___ Given records
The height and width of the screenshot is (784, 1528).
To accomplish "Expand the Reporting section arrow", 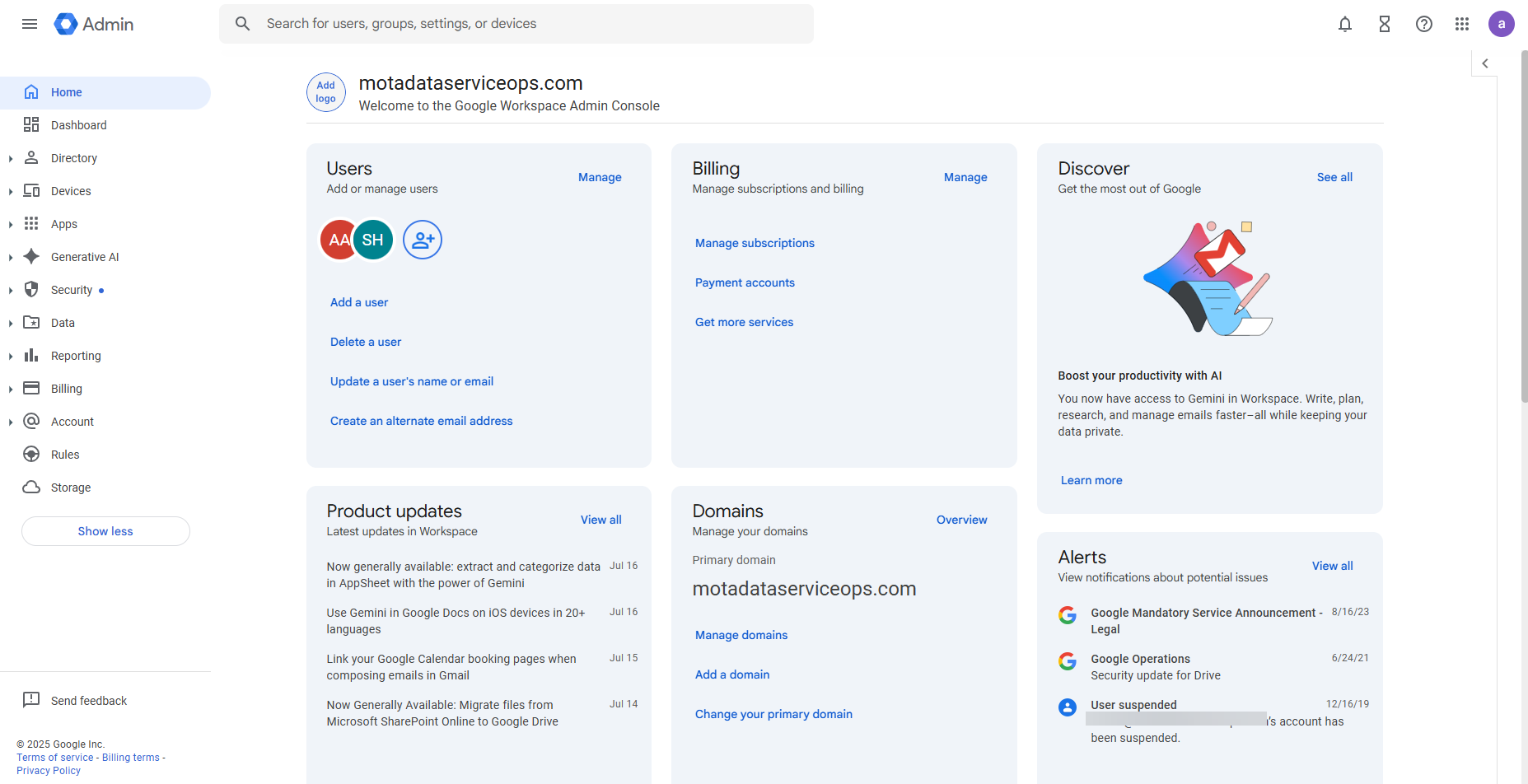I will pos(11,356).

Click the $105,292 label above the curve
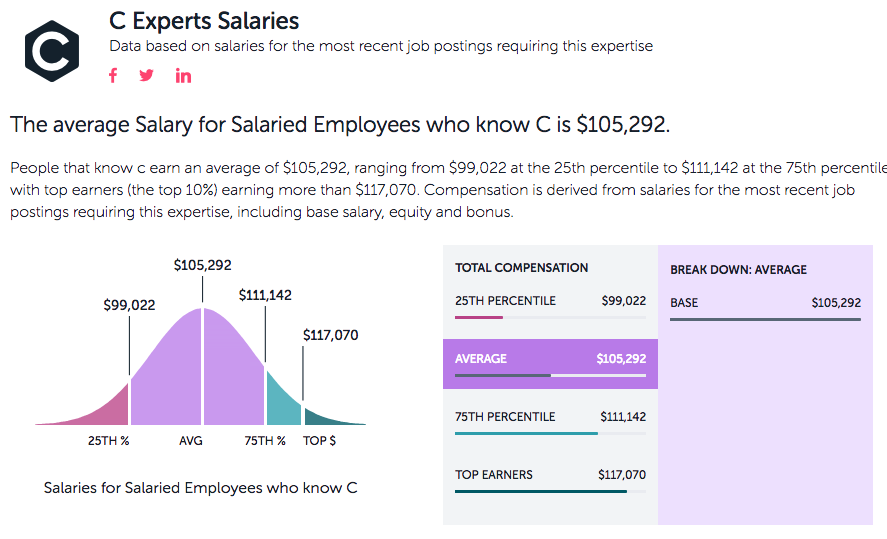(202, 266)
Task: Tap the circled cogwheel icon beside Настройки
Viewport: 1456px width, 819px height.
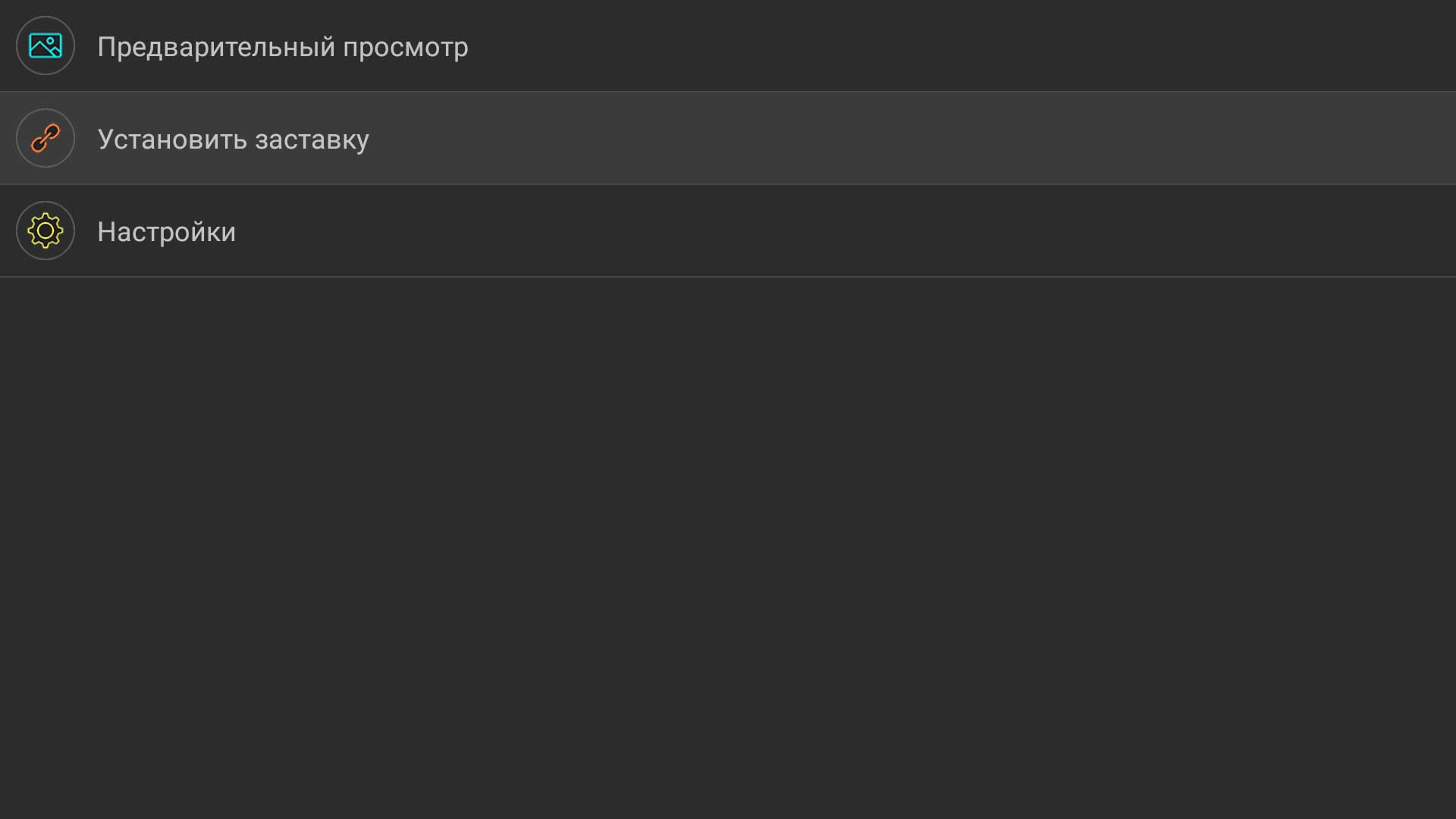Action: click(46, 231)
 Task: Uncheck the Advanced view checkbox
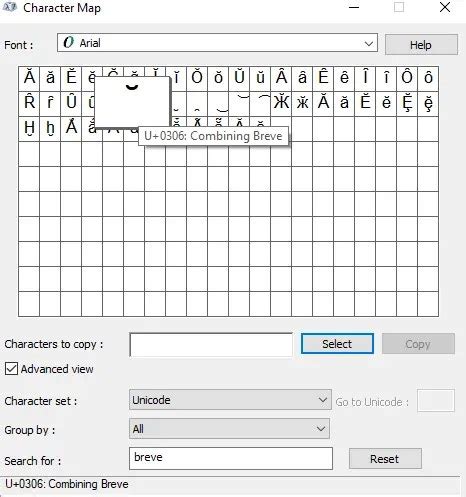click(11, 369)
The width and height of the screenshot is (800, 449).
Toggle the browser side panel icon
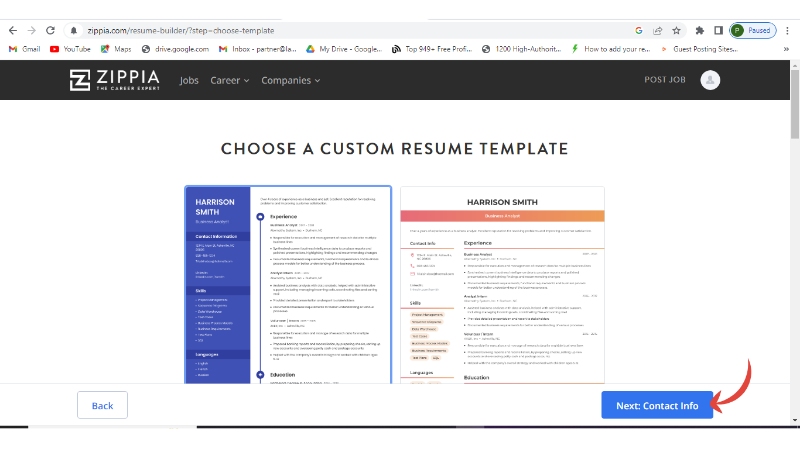tap(718, 30)
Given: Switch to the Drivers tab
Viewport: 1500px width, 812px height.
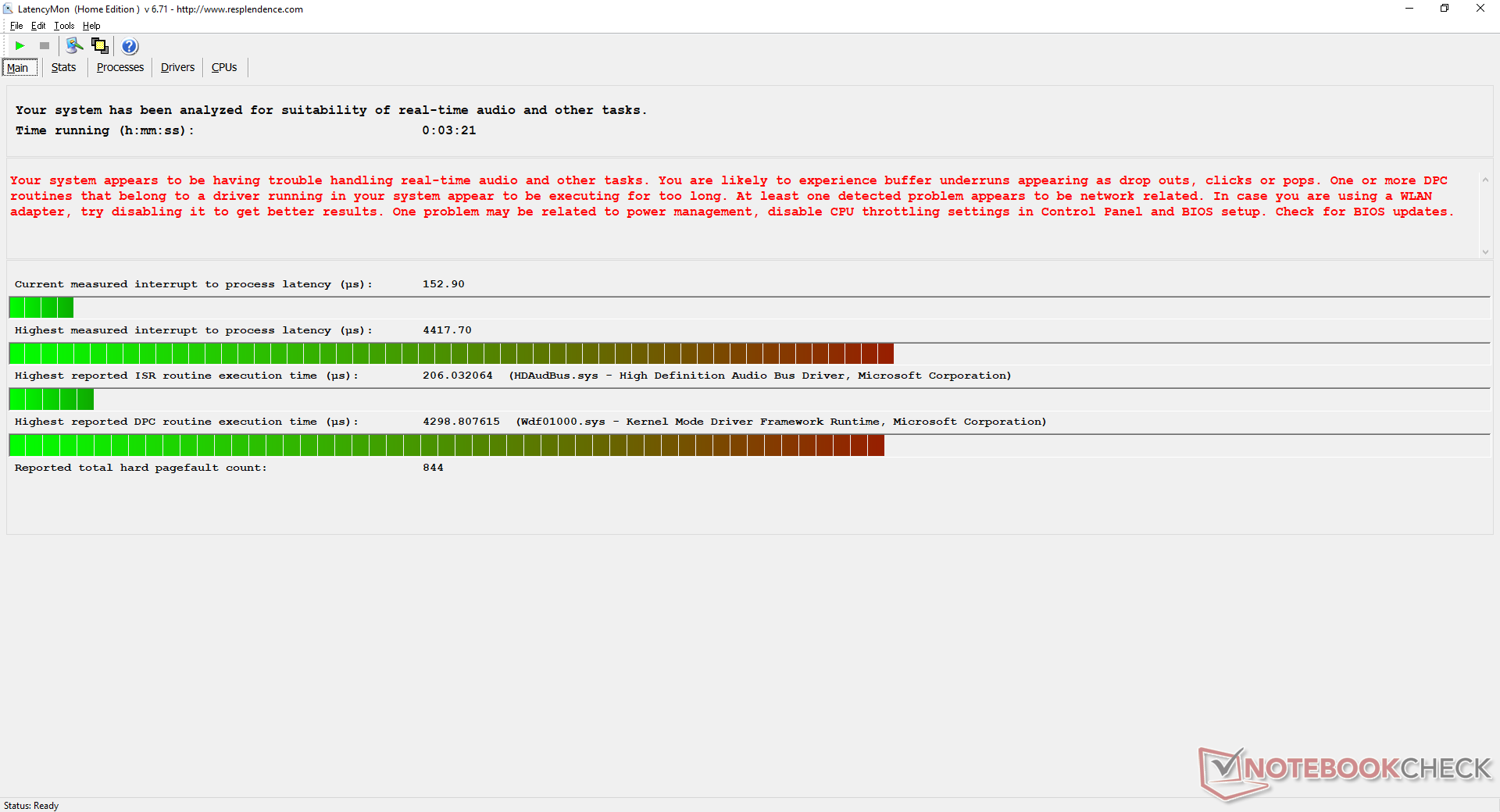Looking at the screenshot, I should pyautogui.click(x=177, y=68).
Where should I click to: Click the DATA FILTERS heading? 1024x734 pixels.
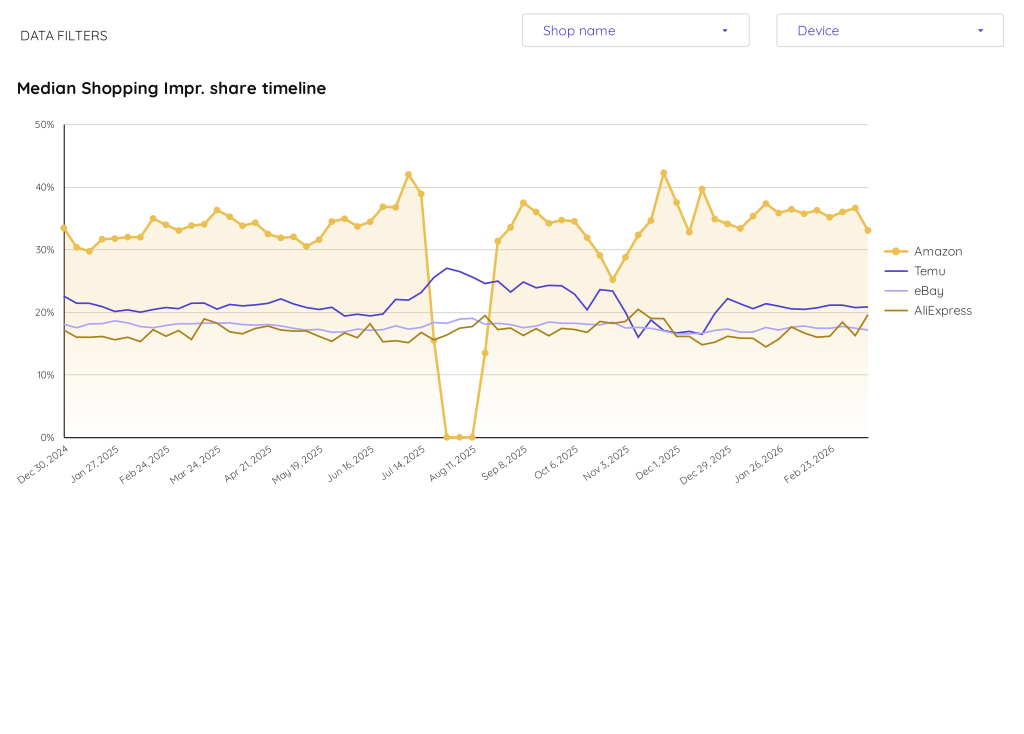click(63, 35)
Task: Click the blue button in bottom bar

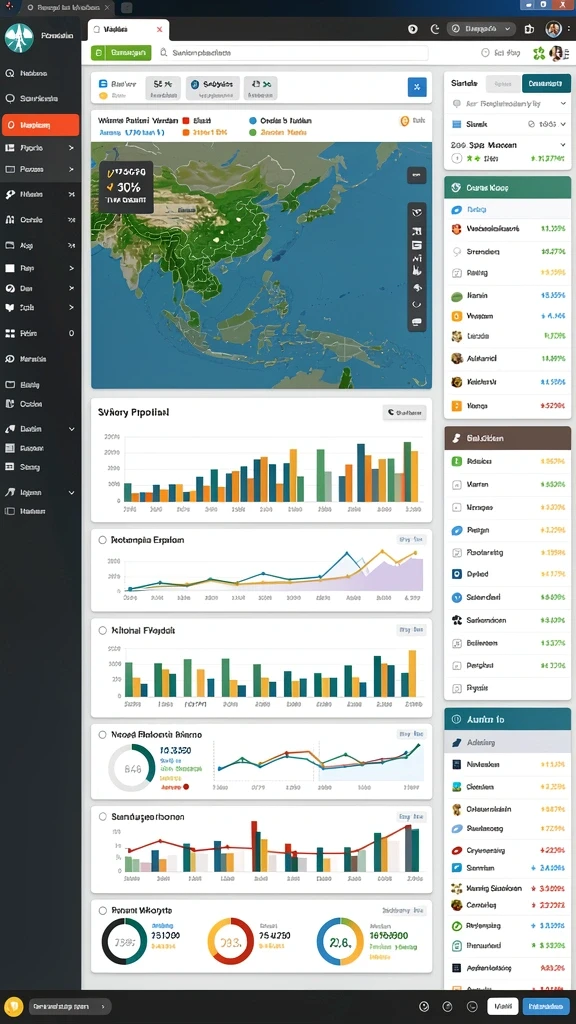Action: (546, 1006)
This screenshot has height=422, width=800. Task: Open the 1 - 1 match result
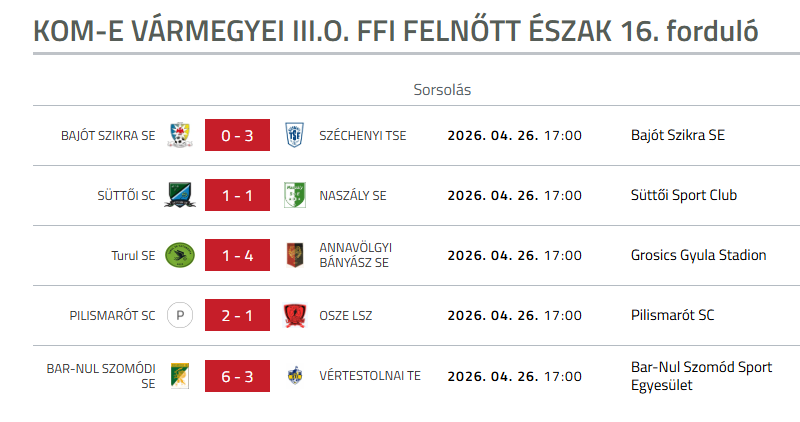pos(237,195)
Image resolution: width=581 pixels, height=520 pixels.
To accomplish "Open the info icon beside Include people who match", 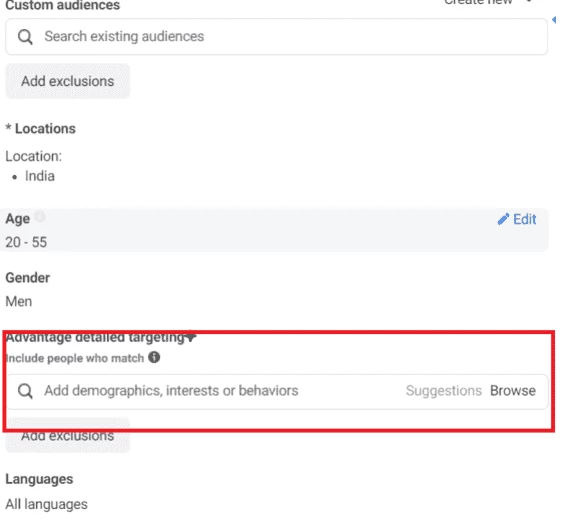I will [x=154, y=358].

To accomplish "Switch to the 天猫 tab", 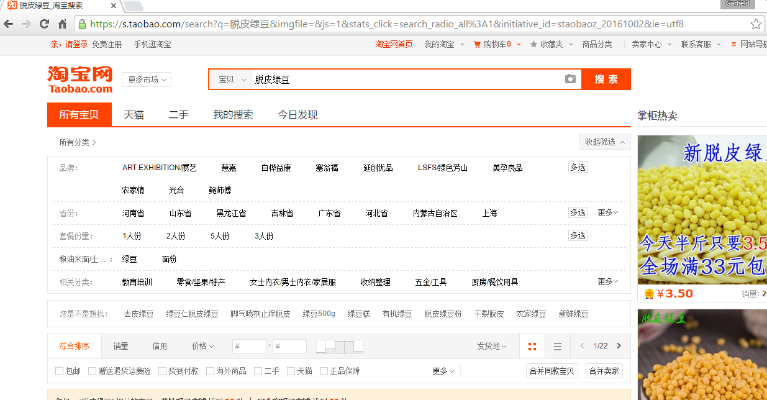I will click(x=133, y=115).
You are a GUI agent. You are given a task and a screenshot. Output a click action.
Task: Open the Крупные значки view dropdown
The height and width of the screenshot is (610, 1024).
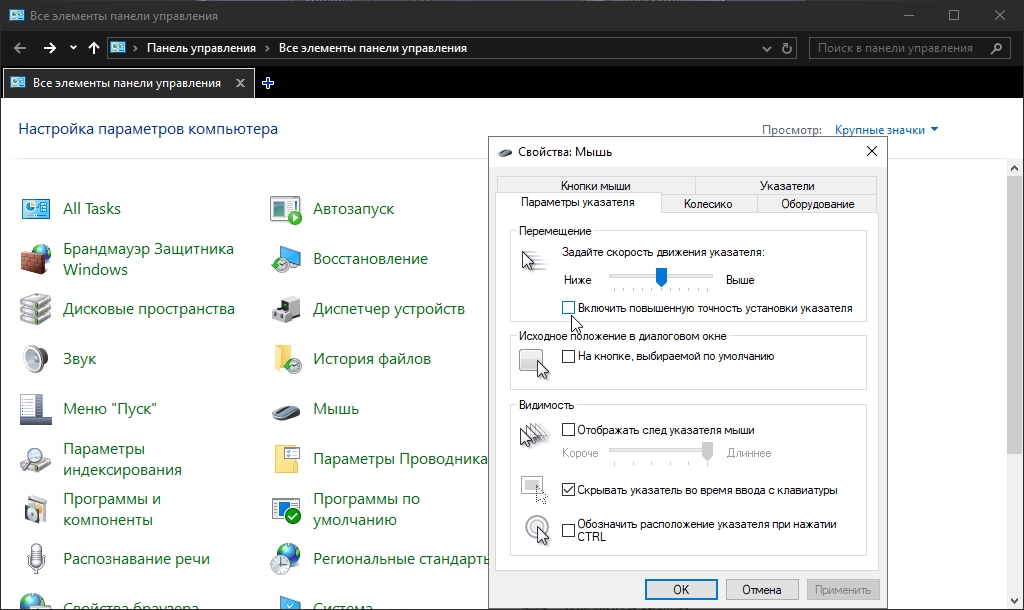[887, 129]
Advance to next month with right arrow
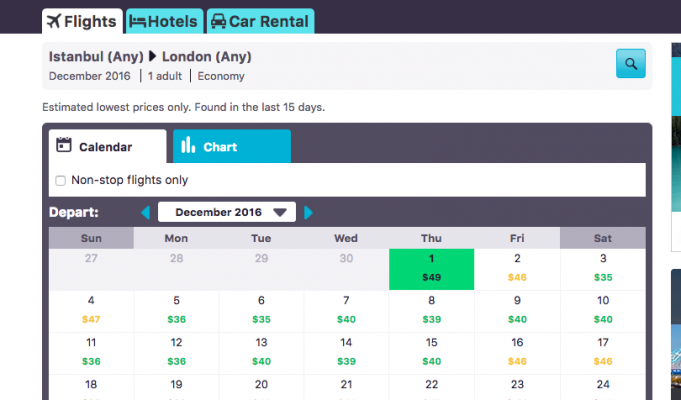 308,212
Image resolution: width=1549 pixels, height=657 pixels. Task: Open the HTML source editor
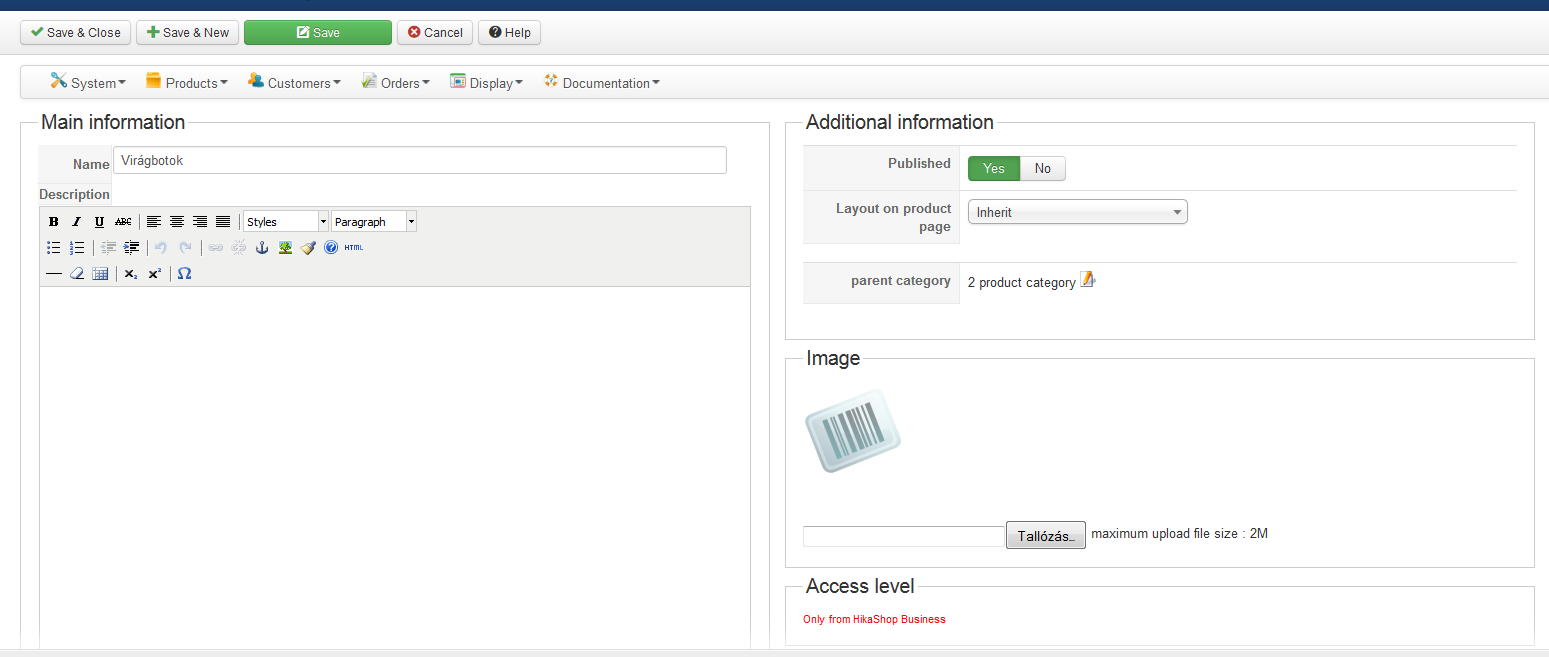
______
* [Work instruction]:
Each line of the entries above that contains "Image" must be copied into the answer.

* [Answer to the exercise]:
Image resolution: width=581 pixels, height=520 pixels.
Image resolution: width=1549 pixels, height=657 pixels. Task: Open the HTML source editor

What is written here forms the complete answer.